Still wanting to keep it but not being allowed to grow, Doraemon comes up with the idea of making it come alive with a gadget he uses. Nobita names the little tree "Kibō" because all it can say is "ki". As the days pass, Nobita's parents also accept Kibō because he was a very smart boy who helped Nobita's mother whenever he was away. However, aliens from the Planet of Green decides to pass judgement claiming humans were destroying all the green on Earth. Nobita and his friends manage to escape by coincident and arrive at their planet. They are warmly welcomed to their city of Green Pier but also learn of what they are doing to their planet.

Unfortunately, with all his gadgets borrowed by Dorami, there was little Doraemon could do. They manage to escape and come across Princess Rire who tricks them into thinking she was leading them home but along the way, learns that what her adviser was about to do was wrong.

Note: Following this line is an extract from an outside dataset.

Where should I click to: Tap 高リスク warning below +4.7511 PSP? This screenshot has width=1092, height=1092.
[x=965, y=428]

Eventually with the help of the alien planet's Elder they manage to return to Earth which was already invaded. Fortunately the time watch Doraemon had dropped had frozen life on Earth giving them a chance to save everyone. The aliens try to summon their giant using Kibō to wipe out all humans despite the Elder's warnings and the plan backfires on them.

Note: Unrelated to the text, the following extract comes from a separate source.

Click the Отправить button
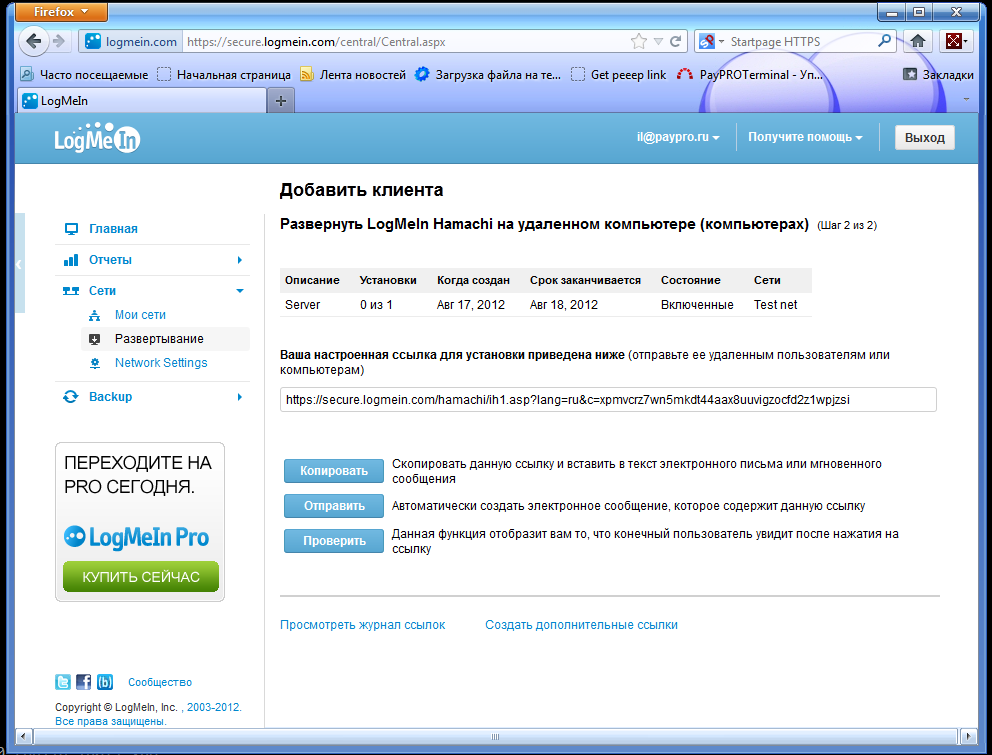992x755 pixels. point(334,506)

But with Nobita's persistence, he wakes up Kibō and everything is restored as the Elder sacrifices himself. Princess Rire announces to her people that they will watch Earth for the time being while Kibō decides to travel around space to learn more and become like the Elder. Nobita and his friends say goodbye to Kibō and go home. Back at Nobita's home, Nobita's mother calls to him and Doraemon to come down for dinner, and one can see Kibo's shoe beside Nobita's shoe.

==Music==
- Opening song: "Yume o Kanaete Doraemon" (夢をかなえてドラえもん), sung by MAO.
- Theme song: "Te o Tsunagō" (手をつなごう), sung by ayaka.

==Cast==

| Character | Japanese voice actor |
|---|---|
| Doraemon | Wasabi Mizuta |
| Nobita Nobi | Megumi Ōhara |
| Suneo Honekawa | Tomokazu Seki |
| Shizuka Minamoto | Yumi Kakazu |
| Takeshi "Gian" Gōda | Subaru Kimura |
| Dorami | Chiaki |
| Princess Lire | Maki Horikita |
| Ki-Bo | Takuya Yoshikoshi |
| Queen Remu | Maki Horikita |
| Shiraa | Chikao Ōtsuka |
| Jii | Yuji Miyake |
| Paruna | Teppei Arita |
| Roku-chan | Yoko Tsuchiya |
| Moya-kun | Jinbei Watanabe |
| Tamako Nobi | Kotono Mitsuishi |
| Nobisuke Nobi | Yasunori Matsumoto |
| Hidetoshi Dekisugi | Shihoko Hagino |
| Mountain | Kotomi Ishida |
| Seedling | Ueno Ibuki |
| Mountain's father | Junichi Sugawara |
| Mountain's mother | Maru Tamari |
| Announcer | Hidenari Ugaki |
| Soldiers | Naomi Kusumi Yasuhiro Takato Fumihiko Goto |
| Lady–in–Waiting | Tomoe Sakuragawa |
| Girl watering cans | Tamaki Matsumoto |
| Congressmen | Akira Chiba Daihare Kawashima Masaya Matsuzaki Nodera Niki Yutaro Kobayashi Kana Yamaguchi Masashi Watanabe |
| Children | Yuki Mizuguchi Yuma Maruyama Luke Namiki Kei Okawa Yuta Ueno Nao Nakamura |

==Reception==
Doraemon the Movie: Nobita and the Green Giant Legend grossed $31,684,949 at the box office.

==Accolades==
In 2009, this film was nominated as the Animation of the Year.